#### [EXERCISE BRIEF]
Set down, please, without alteration, the lines of the entries below from the first through the one containing "Sports (811, 1025)".

[RECORDS FOR THIS TASK]

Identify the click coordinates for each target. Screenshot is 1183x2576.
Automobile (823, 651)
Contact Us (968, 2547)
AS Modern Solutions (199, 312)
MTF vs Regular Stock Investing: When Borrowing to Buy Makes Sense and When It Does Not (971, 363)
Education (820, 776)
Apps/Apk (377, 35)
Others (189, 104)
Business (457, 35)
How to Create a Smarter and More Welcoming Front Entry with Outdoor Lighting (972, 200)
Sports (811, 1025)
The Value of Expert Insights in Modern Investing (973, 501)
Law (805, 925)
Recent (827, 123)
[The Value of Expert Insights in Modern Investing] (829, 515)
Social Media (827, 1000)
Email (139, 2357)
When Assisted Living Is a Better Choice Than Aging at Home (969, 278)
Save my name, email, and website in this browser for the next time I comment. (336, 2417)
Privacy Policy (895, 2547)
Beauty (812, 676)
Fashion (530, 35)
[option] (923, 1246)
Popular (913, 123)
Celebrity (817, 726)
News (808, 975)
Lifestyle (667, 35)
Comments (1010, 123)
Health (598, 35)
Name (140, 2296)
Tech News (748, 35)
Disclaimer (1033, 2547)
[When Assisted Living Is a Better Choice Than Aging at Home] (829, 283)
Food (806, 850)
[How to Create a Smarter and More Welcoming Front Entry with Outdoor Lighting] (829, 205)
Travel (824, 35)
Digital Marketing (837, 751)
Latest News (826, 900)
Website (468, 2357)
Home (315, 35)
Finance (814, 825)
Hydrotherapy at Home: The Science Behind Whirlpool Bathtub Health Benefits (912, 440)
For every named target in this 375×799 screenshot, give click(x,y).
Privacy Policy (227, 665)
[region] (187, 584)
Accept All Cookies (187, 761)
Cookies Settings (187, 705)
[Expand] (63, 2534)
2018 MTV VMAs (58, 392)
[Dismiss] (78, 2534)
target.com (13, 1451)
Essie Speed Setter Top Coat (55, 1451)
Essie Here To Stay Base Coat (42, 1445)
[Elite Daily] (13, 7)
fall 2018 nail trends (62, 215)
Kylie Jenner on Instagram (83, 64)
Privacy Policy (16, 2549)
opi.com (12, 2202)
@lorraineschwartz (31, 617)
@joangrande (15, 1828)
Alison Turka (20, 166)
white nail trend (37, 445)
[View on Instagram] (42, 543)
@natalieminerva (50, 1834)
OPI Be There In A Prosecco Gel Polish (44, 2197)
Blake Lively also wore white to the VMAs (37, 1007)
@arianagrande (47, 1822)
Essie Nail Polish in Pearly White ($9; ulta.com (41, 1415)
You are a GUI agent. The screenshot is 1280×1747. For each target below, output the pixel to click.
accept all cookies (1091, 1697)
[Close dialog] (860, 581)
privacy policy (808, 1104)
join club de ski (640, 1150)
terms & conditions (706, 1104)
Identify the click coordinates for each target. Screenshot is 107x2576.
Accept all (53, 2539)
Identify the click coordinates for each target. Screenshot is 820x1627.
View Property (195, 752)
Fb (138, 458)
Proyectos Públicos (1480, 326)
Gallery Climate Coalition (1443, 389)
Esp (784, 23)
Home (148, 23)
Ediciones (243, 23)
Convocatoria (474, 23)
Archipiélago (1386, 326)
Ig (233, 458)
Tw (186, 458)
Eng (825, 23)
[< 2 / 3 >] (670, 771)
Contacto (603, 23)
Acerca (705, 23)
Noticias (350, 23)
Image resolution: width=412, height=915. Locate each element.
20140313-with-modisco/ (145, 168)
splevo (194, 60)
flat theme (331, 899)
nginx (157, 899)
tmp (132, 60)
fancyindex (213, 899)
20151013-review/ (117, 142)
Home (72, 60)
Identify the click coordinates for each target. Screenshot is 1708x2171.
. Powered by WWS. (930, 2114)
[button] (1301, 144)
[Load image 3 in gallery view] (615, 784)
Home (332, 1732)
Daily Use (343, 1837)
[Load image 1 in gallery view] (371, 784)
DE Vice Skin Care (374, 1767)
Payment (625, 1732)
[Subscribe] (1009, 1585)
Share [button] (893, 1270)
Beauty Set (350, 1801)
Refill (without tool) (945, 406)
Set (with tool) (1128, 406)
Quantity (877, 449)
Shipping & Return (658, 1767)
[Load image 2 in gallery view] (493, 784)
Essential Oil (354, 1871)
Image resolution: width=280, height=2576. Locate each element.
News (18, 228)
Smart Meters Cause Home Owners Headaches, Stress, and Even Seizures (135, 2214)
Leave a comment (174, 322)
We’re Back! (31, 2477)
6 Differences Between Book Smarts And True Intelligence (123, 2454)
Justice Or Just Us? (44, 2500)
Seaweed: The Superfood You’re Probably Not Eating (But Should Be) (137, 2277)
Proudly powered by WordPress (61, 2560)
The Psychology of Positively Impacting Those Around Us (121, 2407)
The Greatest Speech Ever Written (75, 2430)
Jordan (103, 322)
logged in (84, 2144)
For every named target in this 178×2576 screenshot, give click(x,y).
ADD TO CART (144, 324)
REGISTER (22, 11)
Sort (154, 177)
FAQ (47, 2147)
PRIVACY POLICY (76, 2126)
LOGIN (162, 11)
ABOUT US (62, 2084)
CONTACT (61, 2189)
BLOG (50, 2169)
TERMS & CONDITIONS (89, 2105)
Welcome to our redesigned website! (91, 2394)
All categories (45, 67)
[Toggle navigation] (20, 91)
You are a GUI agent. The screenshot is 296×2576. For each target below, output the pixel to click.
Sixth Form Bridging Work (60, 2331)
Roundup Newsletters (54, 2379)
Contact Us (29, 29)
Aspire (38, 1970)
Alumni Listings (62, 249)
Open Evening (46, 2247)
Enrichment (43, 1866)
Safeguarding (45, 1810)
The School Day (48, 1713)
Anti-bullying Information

[/RECORDS FOR THIS TASK]

#### [REPLY TO THE TASK]
Identify the click coordinates for each target. Screenshot is 1183x2576.
Automobile (823, 651)
Contact Us (968, 2547)
AS Modern Solutions (199, 312)
MTF vs Regular Stock Investing: When Borrowing to Buy Makes Sense and When It Does Not (971, 363)
Education (820, 776)
Apps/Apk (377, 35)
Others (189, 104)
Business (457, 35)
How to Create a Smarter and More Welcoming Front Entry with Outdoor Lighting (972, 200)
Sports (811, 1025)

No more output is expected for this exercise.